Murrurundi producer Mark Wylie said the program has had outstanding results on his property.
“Before the program it was nothing to go out at night and see mobs of 150-200 deer on my pasture, but the culling has dramatically reduced the numbers,” said Mark.
“It’s astonishing to see the impact already, the control programs have made a huge difference for us and now it’s important to keep the pressure up so the deer don’t rebuild in our area.
“We are also putting up an exclusion fence, and we just received a few showers of rain so it’s exciting to see some oats finally coming through, and not getting decimated by deer.”
Hunter Local Land Services is now working on plans for follow up control programs in the district.
“We know pest animals are one of the biggest concerns for local landholders regardless of the season, but the drought has really exacerbated these issues, and by undertaking targeted strategic programs in known hotspots we are getting some really good results,” said Luke.

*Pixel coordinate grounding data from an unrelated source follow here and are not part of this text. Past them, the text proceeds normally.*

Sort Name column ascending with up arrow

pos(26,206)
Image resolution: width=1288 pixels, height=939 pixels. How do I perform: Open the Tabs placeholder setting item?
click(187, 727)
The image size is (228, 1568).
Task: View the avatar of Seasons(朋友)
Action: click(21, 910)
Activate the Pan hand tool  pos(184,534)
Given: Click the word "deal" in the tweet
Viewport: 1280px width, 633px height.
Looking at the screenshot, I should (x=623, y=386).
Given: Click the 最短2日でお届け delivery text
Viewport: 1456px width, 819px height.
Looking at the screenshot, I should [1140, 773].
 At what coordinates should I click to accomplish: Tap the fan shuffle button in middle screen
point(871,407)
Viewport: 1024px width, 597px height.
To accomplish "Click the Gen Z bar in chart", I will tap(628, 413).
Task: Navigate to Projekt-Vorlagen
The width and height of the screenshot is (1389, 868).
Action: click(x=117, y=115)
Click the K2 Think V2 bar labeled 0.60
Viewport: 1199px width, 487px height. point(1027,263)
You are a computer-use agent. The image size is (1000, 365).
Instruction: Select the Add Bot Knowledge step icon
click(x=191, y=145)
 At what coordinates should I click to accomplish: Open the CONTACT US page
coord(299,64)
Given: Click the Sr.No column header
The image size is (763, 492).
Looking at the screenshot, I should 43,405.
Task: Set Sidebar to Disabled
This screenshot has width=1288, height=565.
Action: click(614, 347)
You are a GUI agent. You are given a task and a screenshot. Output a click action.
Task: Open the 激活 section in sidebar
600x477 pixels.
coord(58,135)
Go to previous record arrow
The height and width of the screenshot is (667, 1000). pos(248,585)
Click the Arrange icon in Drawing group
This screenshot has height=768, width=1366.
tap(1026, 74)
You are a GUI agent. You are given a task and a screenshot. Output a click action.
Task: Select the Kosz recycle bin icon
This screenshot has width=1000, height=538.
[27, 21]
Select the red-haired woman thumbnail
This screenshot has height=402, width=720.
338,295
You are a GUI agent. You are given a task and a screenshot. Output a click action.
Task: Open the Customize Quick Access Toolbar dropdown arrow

“This is the second aerial campaign in the Upper Hunter since winter and encouragingly we noticed deer had not returned in large numbers to the properties we had previously targeted.
“We urge all landholders to report sightings of deer to Local Land Services, as well as any other pest species impacting their livestock or properties, so we can continue to target these pest populations.”
The NSW Government recently made changes to deer hunting rules in the state, lifting a number of regulations to help licenced hunters to assist farmers to manage the impacts of wild deer.
Interested parties must register with the DPI Game Licensing Unit.